- Born: 1960 or 1961 (age 64–65) Dublin, Ireland
- Occupations: Journalist, broadcaster
- Notable credit(s): Drivetime Morning Ireland
- Spouses: ; Tony O'Donoghue ​ ​(m. 1994⁠–⁠2005)​ ; Hugh Daly ​(m. 2021)​
- Children: 1

= Mary Wilson (broadcaster) =

Irish broadcaster and journalist

Mary Wilson (born 1960/1961) is an Irish broadcaster and journalist. She presented the RTÉ radio programme Morning Ireland on RTÉ Radio 1 from 2020 until her retirement in 2025. She had previously presented Drivetime on RTÉ from 2006 to 2020. In 2006, she was described as "one of Ireland’s leading journalists".

== Career ==
Wilson joined RTÉ in 1990. Originally from Tipperary, she began her career at RTÉ's local radio service in Cork before moving to Dublin. Whilst there she worked across a wide range of areas in the RTÉ Newsroom. Before presenting Drivetime, she was the legal affairs correspondent for RTÉ News and Current Affairs between 1996 and 2002. She won the "ESB National Media Awards Journalist of the Year" in 2000. In 2002, she was promoted to the post of legal affairs editor. She spent 10 years in the job overall before moving on in 2006. She has covered many high-profile court cases. When Wilson grew weary with the nationwide escapades of then Taoiseach Bertie Ahern, prior to the Irish general election in 2002, she described herself as "being left a little short of information".

In 2006, when Rachael English finished up Five Seven Live, Wilson was promoted to presenter of Drivetime.

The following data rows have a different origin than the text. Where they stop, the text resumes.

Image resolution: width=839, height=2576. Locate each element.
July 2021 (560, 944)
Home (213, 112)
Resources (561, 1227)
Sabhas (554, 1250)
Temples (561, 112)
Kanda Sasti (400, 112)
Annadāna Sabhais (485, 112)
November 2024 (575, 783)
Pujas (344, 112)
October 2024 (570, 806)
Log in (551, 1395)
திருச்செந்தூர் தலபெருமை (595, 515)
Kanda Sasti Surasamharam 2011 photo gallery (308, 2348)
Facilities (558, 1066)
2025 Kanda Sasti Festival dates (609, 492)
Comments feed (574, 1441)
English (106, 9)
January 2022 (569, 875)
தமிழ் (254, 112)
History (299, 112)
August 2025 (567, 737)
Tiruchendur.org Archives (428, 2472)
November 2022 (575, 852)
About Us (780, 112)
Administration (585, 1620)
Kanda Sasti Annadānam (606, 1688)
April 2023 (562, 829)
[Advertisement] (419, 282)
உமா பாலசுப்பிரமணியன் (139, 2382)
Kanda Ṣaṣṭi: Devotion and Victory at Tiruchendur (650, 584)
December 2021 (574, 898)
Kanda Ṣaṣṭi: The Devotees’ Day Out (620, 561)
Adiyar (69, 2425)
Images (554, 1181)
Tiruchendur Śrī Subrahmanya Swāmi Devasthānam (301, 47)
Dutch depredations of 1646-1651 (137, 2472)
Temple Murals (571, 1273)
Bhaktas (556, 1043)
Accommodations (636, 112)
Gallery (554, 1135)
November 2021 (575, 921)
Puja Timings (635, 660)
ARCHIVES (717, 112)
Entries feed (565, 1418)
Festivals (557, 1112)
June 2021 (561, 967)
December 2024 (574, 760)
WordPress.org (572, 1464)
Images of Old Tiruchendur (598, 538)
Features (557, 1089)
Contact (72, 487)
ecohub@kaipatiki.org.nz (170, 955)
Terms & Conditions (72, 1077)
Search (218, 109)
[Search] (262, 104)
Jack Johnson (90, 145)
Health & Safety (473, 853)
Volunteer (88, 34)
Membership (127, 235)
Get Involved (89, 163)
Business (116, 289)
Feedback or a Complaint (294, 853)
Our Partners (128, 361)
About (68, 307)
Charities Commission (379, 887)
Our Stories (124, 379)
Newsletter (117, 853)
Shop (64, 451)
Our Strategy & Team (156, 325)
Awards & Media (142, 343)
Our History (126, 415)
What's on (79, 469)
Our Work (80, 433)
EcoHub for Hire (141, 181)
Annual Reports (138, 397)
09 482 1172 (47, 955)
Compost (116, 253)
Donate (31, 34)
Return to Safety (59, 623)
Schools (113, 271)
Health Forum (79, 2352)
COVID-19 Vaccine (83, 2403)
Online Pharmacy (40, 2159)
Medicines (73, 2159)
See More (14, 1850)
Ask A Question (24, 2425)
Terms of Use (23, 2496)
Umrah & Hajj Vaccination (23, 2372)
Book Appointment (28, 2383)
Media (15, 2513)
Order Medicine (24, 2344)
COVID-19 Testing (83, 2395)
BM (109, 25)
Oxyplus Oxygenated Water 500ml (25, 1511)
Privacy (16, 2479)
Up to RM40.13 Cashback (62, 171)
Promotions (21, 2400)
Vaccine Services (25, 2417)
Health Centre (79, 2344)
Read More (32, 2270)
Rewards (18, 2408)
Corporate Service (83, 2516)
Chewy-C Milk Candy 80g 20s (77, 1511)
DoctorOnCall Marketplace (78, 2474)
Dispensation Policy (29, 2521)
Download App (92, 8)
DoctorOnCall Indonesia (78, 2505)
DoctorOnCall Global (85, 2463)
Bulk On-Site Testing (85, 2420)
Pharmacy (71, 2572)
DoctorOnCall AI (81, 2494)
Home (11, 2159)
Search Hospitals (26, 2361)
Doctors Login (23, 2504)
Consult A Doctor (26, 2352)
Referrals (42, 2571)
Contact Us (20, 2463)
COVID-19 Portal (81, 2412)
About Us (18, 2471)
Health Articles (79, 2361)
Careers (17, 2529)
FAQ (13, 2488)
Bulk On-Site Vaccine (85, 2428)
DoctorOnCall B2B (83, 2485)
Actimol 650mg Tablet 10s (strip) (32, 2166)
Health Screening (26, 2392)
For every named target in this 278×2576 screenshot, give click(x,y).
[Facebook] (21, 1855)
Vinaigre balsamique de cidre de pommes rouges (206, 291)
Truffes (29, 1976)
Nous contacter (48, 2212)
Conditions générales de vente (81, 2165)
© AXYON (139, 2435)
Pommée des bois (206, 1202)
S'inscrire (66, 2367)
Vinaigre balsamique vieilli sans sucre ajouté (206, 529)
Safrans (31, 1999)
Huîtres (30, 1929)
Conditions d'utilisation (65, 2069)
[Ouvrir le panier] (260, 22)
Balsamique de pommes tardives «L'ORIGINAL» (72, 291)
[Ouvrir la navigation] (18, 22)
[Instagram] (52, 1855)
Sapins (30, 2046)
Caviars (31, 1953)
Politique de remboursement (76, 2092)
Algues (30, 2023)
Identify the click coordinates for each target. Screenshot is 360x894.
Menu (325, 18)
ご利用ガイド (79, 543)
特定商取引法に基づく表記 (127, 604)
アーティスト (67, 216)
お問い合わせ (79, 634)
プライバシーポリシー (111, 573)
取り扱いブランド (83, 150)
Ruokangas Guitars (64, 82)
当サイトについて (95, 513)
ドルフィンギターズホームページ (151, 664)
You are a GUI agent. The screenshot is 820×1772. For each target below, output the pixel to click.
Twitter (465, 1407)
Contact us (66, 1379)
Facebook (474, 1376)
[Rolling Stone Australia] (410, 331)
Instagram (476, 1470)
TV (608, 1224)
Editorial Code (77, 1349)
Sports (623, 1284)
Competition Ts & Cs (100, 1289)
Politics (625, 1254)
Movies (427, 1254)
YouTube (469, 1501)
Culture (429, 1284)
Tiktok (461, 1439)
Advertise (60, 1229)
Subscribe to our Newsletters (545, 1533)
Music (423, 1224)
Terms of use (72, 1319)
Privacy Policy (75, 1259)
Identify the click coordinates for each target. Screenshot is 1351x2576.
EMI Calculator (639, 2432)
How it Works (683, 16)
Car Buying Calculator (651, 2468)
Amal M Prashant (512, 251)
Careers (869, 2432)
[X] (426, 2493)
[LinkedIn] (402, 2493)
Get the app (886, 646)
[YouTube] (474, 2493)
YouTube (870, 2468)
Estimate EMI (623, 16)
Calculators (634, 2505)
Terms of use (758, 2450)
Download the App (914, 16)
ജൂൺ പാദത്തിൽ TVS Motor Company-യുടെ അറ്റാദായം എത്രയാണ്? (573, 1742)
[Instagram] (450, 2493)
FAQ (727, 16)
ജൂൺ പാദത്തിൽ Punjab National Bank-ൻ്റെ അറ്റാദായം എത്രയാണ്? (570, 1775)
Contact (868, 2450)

The programme airs Monday to Friday from 16:30 until 19:00. She had 229,000 listeners. Joseph O'Connor's radio diary was commissioned by Wilson on this show each Wednesday. In September 2020 she moved to presenting Morning Ireland, with Sarah McInerney and Cormac Ó Headhra taking over on Drivetime.

Wilson has also appeared on the cover of Village.

== Personal life ==
Wilson was married to RTÉ Sport editor Tony O'Donoghue until 2005. She has a daughter, Aoife, born in 1997. She married West Dublin GP Hugh Daly in March 2021.